Task directions:
In the records below, the line with "Instruction: Toggle the" opens the range and the line with "Viewport: 1568px width, 704px height." closes it; print that range exactly and nothing else.

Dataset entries

************

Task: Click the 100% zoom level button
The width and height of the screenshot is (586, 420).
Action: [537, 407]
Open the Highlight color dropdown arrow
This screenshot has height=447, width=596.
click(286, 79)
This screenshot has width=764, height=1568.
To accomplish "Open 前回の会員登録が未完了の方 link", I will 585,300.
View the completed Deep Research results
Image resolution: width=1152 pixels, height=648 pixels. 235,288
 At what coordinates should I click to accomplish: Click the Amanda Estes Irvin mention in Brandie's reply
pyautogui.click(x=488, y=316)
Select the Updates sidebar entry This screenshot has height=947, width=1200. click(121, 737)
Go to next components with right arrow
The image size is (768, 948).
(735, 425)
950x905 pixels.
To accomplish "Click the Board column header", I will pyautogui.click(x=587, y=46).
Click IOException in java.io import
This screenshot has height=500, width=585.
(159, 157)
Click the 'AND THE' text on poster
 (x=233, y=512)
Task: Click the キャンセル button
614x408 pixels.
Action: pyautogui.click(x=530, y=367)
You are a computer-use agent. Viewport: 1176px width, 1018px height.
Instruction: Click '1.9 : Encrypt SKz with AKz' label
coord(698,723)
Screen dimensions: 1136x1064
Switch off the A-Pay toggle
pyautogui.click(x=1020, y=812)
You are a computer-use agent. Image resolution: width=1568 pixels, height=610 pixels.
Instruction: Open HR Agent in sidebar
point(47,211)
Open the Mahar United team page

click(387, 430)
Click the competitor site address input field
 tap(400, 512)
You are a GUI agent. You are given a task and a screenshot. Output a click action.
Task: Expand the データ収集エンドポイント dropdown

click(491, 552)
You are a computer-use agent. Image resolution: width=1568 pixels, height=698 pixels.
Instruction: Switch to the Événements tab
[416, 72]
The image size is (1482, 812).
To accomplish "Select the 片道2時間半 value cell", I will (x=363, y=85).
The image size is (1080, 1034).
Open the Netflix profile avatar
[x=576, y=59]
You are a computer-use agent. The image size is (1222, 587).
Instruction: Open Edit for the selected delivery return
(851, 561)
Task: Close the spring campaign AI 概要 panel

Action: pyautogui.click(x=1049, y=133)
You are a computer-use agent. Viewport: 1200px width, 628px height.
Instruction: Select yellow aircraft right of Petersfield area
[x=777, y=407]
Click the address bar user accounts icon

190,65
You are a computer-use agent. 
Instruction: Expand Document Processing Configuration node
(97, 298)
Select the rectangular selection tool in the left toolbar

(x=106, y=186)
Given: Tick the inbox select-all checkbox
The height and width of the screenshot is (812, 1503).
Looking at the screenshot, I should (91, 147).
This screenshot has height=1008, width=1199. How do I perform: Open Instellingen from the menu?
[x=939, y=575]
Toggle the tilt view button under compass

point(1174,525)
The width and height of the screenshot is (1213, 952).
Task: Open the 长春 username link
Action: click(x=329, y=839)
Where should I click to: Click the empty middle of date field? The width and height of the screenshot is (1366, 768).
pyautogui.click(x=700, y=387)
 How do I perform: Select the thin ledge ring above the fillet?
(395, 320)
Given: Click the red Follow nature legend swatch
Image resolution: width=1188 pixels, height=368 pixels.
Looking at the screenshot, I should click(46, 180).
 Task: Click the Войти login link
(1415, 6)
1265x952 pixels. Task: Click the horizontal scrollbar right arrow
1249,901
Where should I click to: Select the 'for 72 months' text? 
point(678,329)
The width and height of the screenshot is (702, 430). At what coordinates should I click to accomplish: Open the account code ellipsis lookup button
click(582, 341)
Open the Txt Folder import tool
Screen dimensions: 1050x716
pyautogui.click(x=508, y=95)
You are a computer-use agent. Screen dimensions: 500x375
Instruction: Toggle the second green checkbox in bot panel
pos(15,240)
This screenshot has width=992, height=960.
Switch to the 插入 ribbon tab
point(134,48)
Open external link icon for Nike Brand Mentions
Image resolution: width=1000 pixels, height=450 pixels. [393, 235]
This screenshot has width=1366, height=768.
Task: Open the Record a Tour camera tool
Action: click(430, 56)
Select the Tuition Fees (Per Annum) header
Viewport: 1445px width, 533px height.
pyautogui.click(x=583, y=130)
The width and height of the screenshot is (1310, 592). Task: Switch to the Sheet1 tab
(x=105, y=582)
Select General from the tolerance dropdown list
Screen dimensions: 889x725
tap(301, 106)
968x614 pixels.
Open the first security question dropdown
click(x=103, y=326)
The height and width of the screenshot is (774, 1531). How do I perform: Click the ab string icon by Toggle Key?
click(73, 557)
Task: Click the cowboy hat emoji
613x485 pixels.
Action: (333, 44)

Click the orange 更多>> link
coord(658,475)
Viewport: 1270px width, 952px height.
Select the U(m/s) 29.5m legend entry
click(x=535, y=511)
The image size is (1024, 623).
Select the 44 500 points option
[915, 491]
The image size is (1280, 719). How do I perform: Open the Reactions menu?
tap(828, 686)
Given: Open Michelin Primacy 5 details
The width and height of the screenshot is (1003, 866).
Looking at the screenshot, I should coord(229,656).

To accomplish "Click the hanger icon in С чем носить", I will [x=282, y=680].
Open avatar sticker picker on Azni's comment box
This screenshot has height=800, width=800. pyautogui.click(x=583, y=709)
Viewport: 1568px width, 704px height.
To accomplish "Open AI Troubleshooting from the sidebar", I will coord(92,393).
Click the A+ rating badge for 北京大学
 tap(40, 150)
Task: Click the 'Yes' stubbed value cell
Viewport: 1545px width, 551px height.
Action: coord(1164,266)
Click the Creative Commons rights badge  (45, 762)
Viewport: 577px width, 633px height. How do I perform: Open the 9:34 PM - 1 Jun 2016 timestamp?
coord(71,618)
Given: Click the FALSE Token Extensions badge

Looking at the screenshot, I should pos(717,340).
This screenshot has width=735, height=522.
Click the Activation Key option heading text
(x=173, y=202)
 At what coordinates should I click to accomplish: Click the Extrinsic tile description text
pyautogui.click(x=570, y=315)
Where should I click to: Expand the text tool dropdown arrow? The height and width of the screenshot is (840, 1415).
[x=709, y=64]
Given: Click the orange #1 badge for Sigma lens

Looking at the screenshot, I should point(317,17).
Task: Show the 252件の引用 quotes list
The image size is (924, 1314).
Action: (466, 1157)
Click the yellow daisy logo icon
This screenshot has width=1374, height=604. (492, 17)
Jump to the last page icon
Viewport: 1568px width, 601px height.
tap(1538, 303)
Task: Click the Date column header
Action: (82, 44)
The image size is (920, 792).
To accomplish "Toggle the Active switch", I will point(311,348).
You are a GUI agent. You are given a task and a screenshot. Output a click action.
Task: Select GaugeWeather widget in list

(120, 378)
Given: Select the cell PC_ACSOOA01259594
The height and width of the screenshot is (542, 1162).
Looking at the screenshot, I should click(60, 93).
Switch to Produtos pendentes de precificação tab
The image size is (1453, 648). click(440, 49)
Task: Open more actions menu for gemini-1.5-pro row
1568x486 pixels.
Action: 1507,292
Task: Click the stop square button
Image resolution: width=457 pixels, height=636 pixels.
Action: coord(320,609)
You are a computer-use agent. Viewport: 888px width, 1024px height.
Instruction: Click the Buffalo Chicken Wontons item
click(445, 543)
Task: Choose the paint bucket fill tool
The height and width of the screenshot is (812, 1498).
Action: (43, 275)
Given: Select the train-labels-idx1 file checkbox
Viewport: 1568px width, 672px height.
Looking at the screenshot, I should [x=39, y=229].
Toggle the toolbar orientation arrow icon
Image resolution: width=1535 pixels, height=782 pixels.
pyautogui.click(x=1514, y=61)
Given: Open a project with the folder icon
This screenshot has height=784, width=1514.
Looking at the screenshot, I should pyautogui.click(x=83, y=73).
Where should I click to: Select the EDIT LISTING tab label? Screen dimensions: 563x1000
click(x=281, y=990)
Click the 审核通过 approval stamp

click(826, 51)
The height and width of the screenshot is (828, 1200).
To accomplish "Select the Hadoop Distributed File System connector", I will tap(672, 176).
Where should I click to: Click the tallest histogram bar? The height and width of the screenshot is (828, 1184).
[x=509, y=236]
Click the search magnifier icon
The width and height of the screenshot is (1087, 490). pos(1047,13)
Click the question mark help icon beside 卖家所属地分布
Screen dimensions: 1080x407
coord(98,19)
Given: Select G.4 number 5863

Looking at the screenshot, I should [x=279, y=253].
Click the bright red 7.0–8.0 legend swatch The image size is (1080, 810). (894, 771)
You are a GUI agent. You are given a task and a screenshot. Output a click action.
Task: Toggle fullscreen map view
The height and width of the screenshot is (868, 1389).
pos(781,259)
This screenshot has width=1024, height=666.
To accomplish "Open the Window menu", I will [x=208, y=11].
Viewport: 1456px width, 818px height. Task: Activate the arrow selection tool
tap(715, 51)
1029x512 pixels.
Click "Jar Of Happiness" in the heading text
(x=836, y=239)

************

Task solution:
Instruction: Toggle the second green checkbox in bot panel
pos(15,240)
This screenshot has width=992, height=960.
Switch to the 插入 ribbon tab
point(134,48)
Open external link icon for Nike Brand Mentions
Image resolution: width=1000 pixels, height=450 pixels. [393, 235]
This screenshot has width=1366, height=768.
Task: Open the Record a Tour camera tool
Action: click(430, 56)
Select the Tuition Fees (Per Annum) header
Viewport: 1445px width, 533px height.
pyautogui.click(x=583, y=130)
The width and height of the screenshot is (1310, 592). Task: Switch to the Sheet1 tab
(x=105, y=582)
Select General from the tolerance dropdown list
Screen dimensions: 889x725
tap(301, 106)
968x614 pixels.
Open the first security question dropdown
click(x=103, y=326)
The height and width of the screenshot is (774, 1531). How do I perform: Click the ab string icon by Toggle Key?
click(73, 557)
Task: Click the cowboy hat emoji
613x485 pixels.
Action: (333, 44)

Click the orange 更多>> link
coord(658,475)
Viewport: 1270px width, 952px height.
Select the U(m/s) 29.5m legend entry
click(x=535, y=511)
The image size is (1024, 623).
Select the 44 500 points option
[915, 491]
The image size is (1280, 719). How do I perform: Open the Reactions menu?
tap(828, 686)
Given: Open Michelin Primacy 5 details
The width and height of the screenshot is (1003, 866).
Looking at the screenshot, I should coord(229,656).

To accomplish "Click the hanger icon in С чем носить", I will [x=282, y=680].
Open avatar sticker picker on Azni's comment box
This screenshot has height=800, width=800. pyautogui.click(x=583, y=709)
Viewport: 1568px width, 704px height.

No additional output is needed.